INPUT FOR THIS TASK START
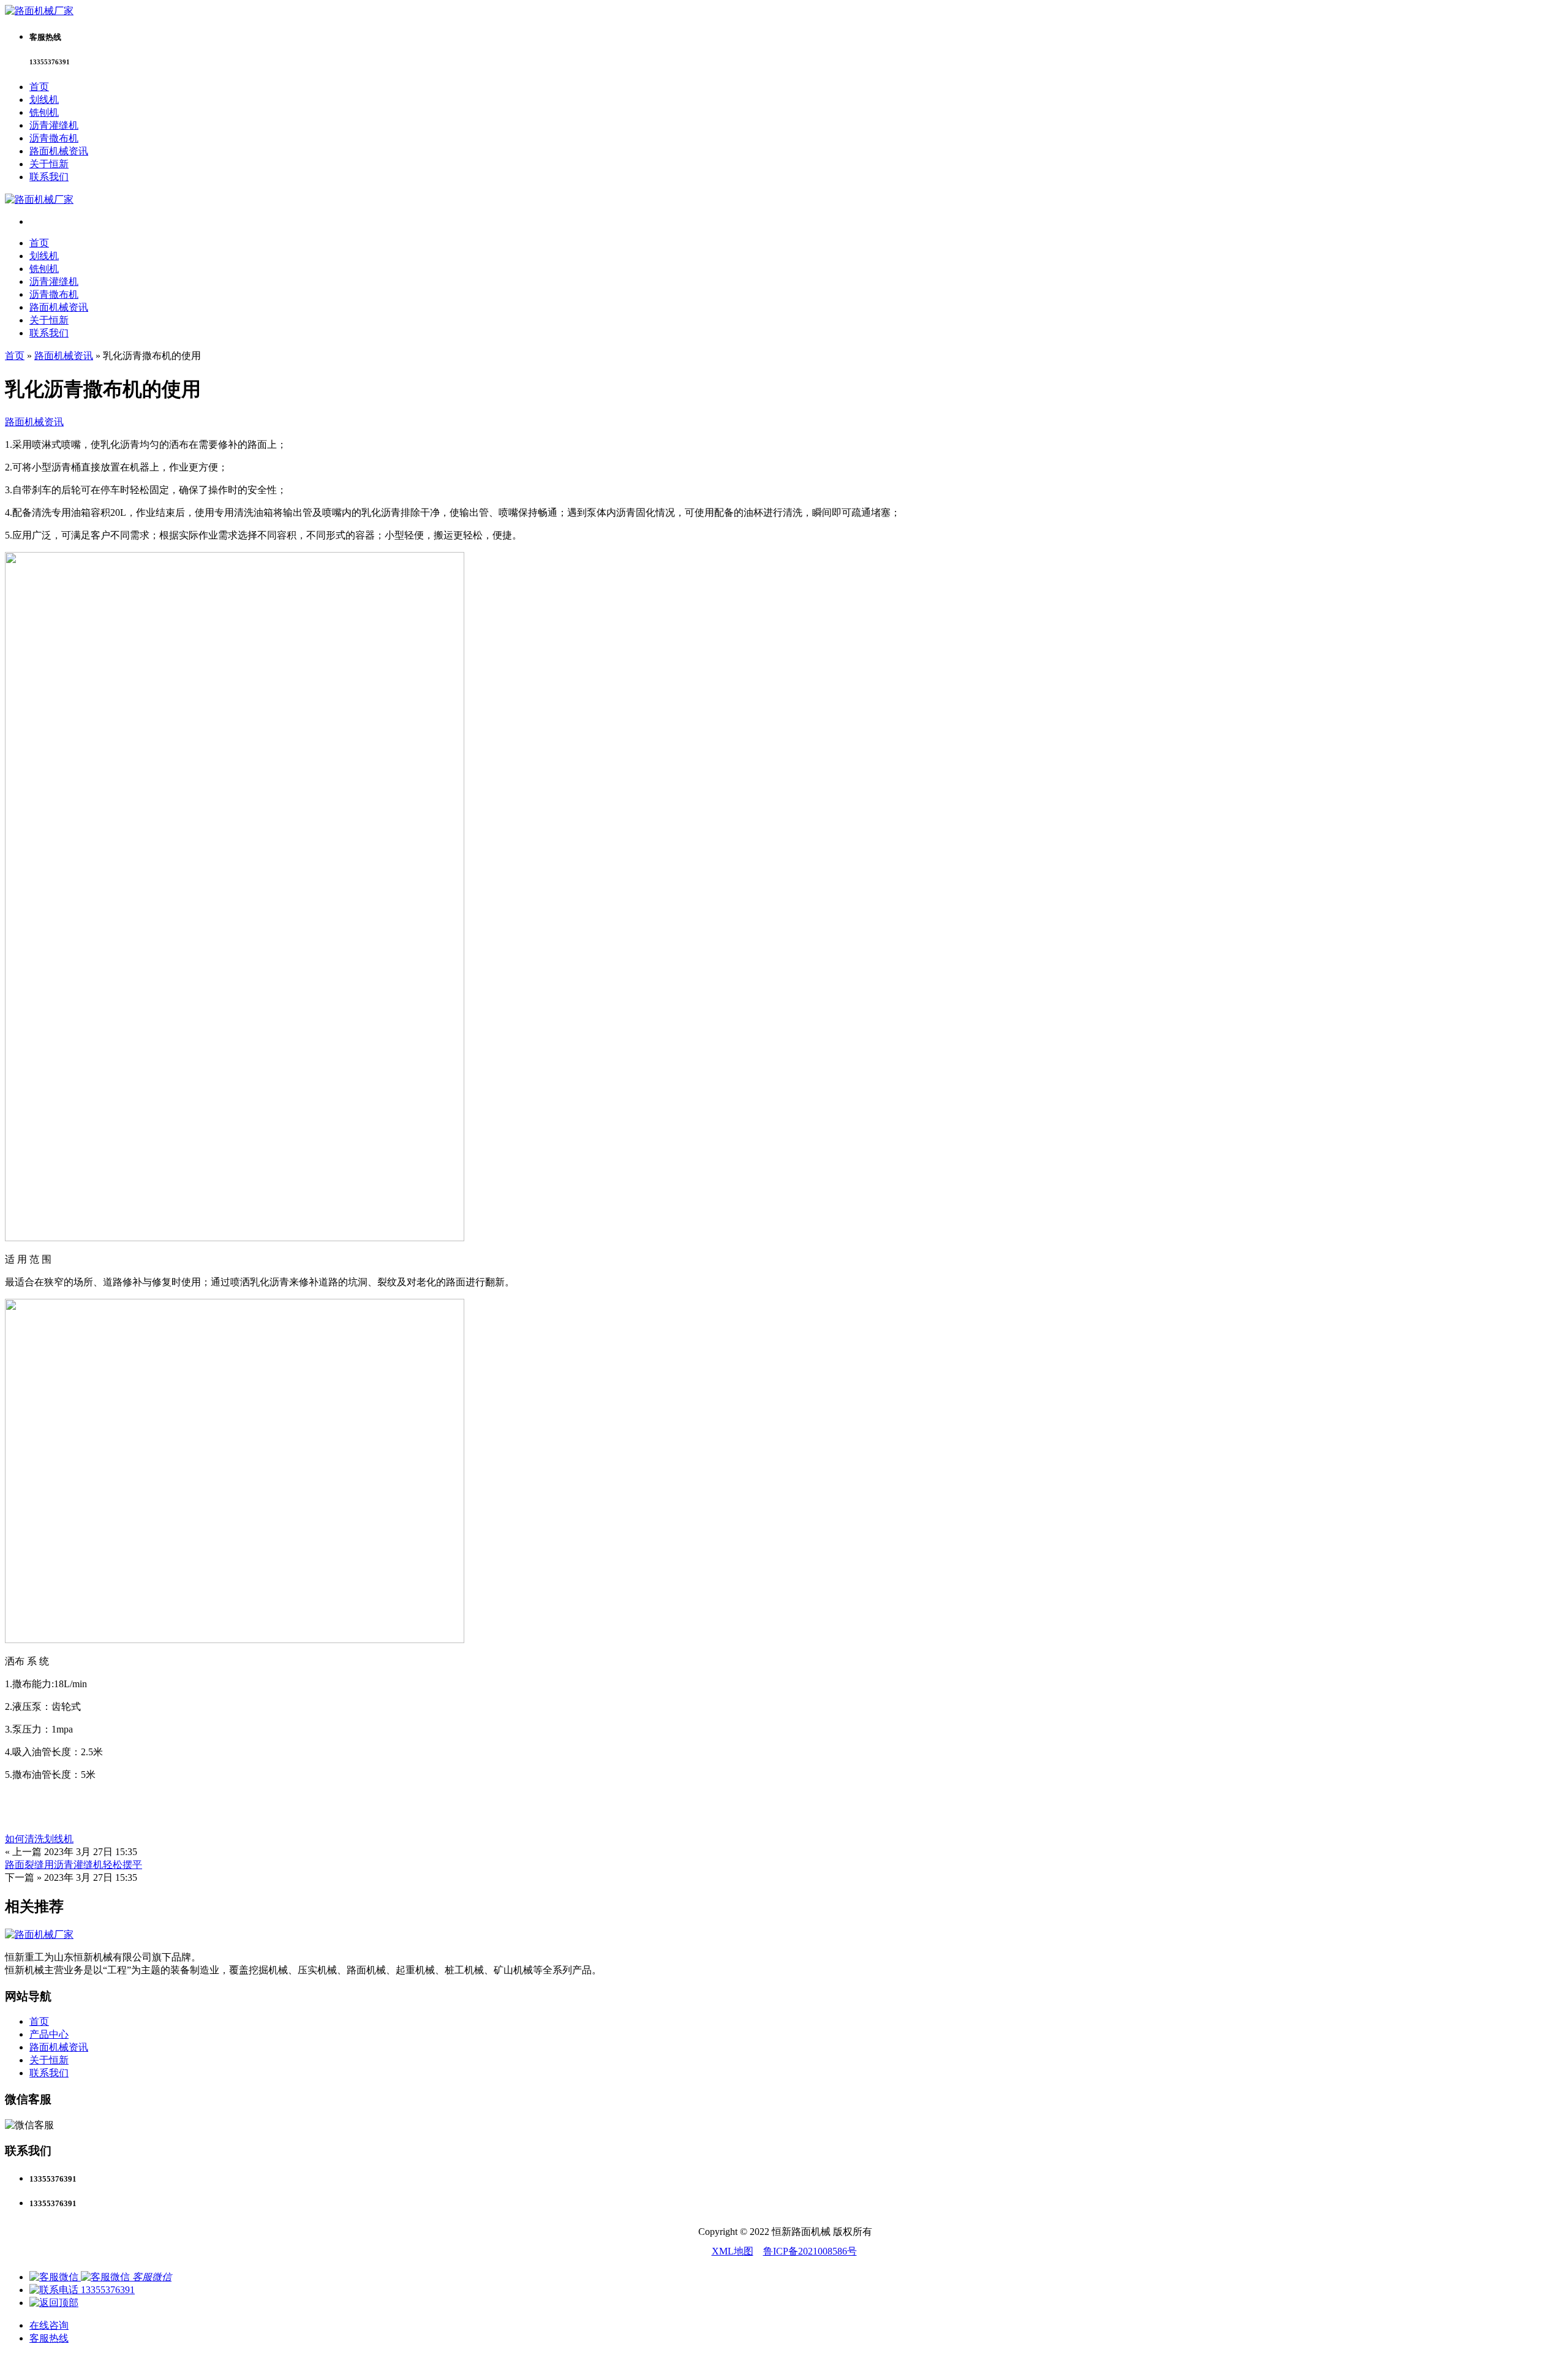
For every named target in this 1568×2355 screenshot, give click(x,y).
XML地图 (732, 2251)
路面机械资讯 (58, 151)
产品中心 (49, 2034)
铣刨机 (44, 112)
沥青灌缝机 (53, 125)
INPUT FOR THIS TASK END
INPUT FOR THIS TASK START
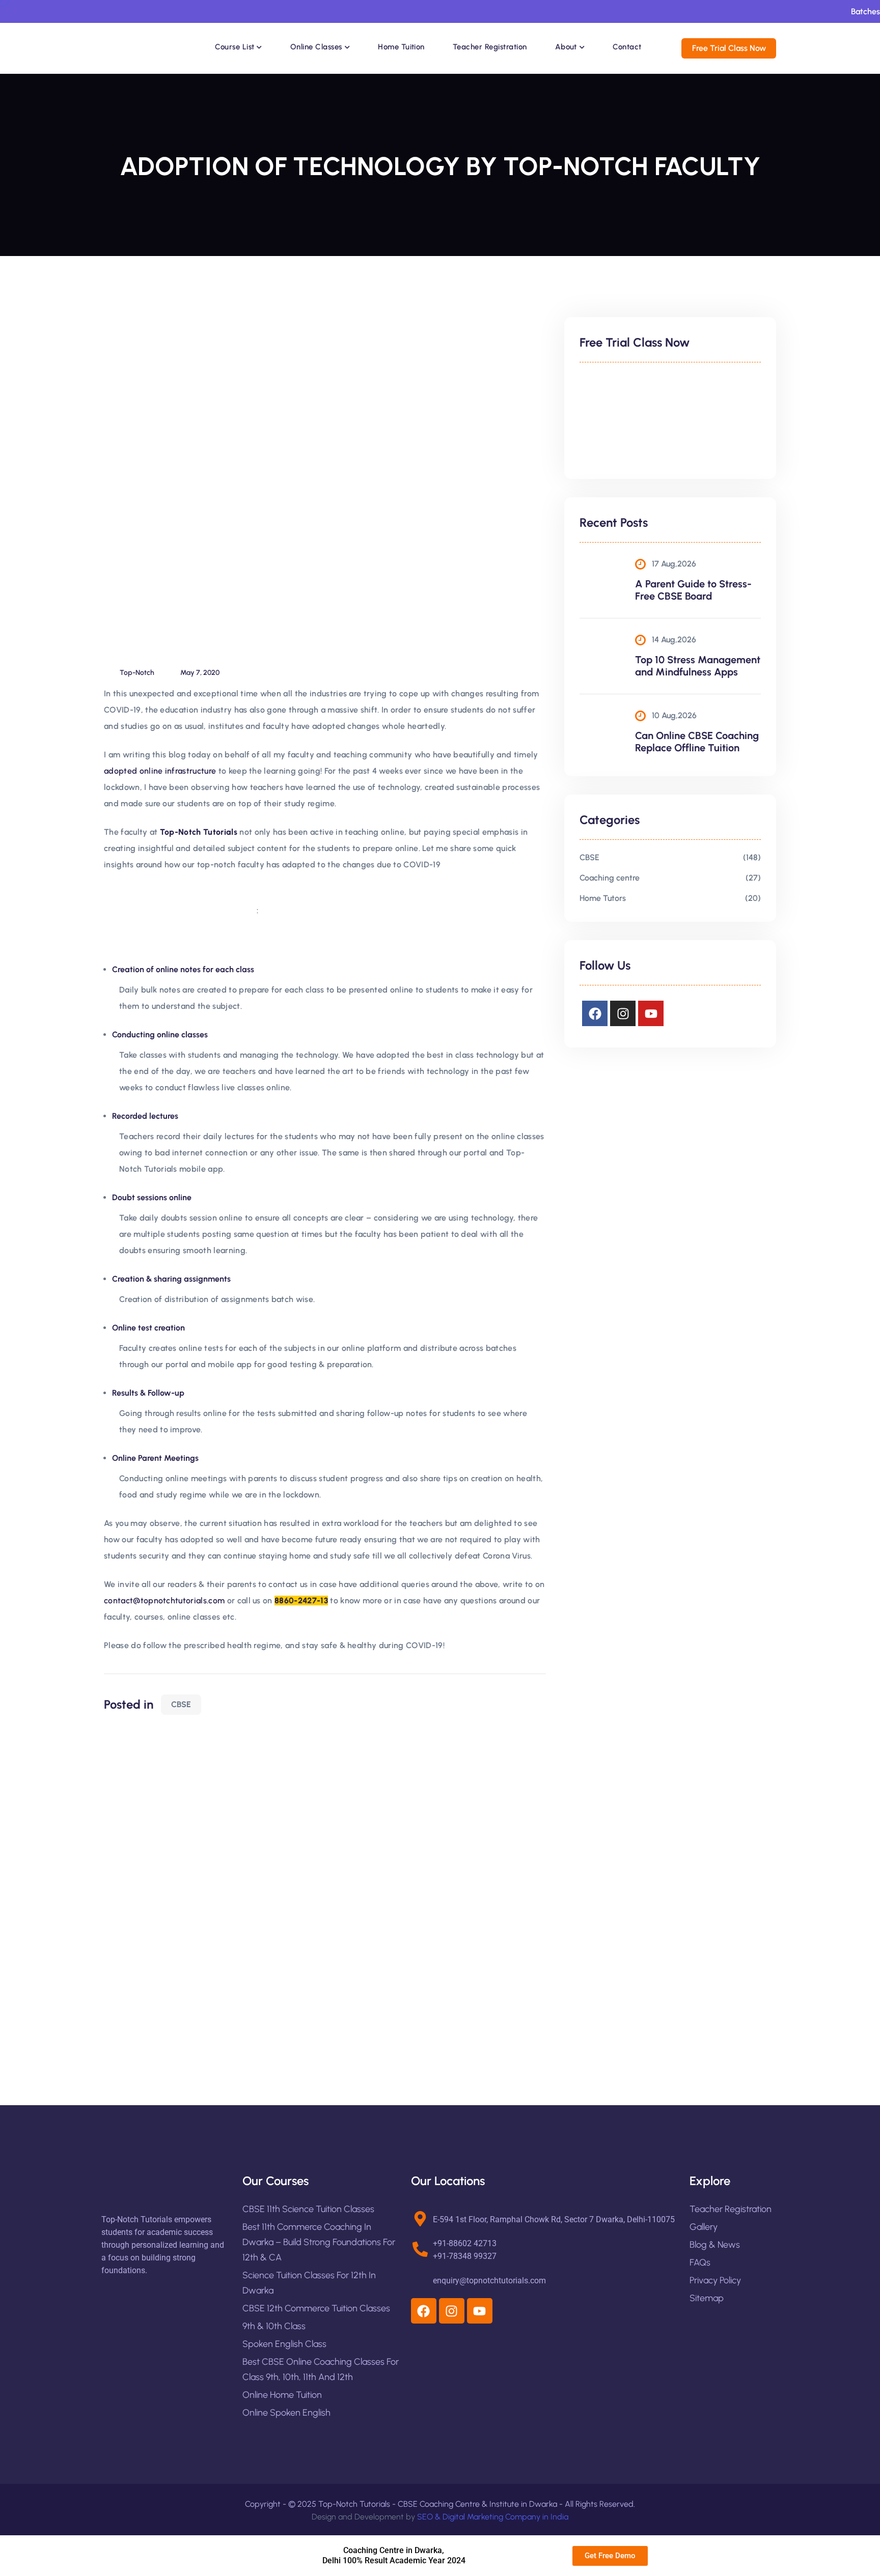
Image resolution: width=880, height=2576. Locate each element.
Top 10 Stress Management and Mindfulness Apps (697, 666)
INPUT FOR THIS TASK END
INPUT FOR THIS TASK START
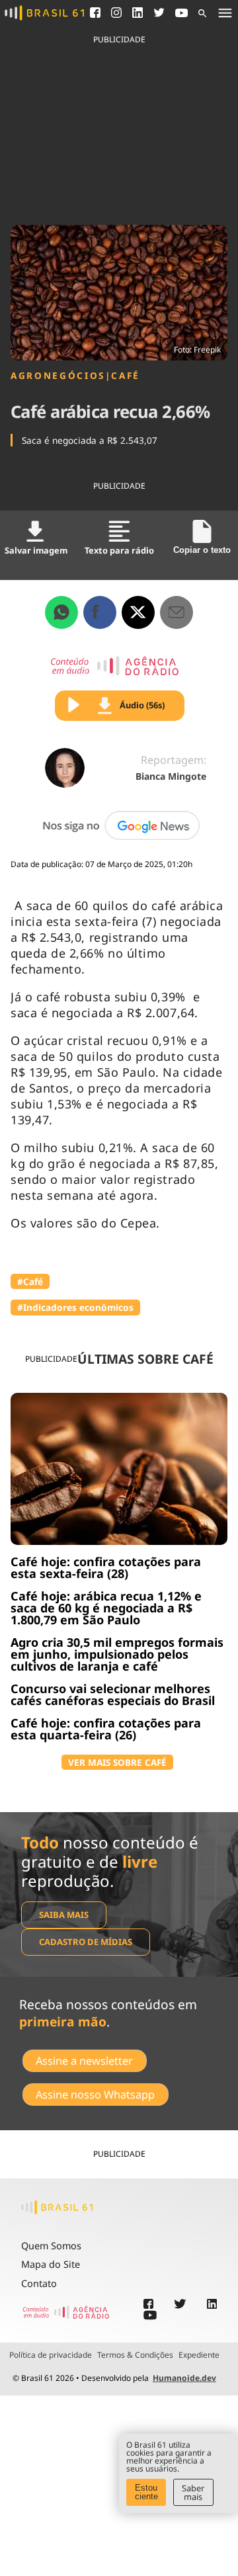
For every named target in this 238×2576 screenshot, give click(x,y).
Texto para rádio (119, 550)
INPUT FOR THIS TASK END
#### EXERCISE PROMPT
Lines in the data that hold "named" must be located and copied.

#### SOLUTION
For every named target in this 1568×2355 screenshot, give click(x,y).
For every named target in this 238×2576 screenshot, give click(x,y).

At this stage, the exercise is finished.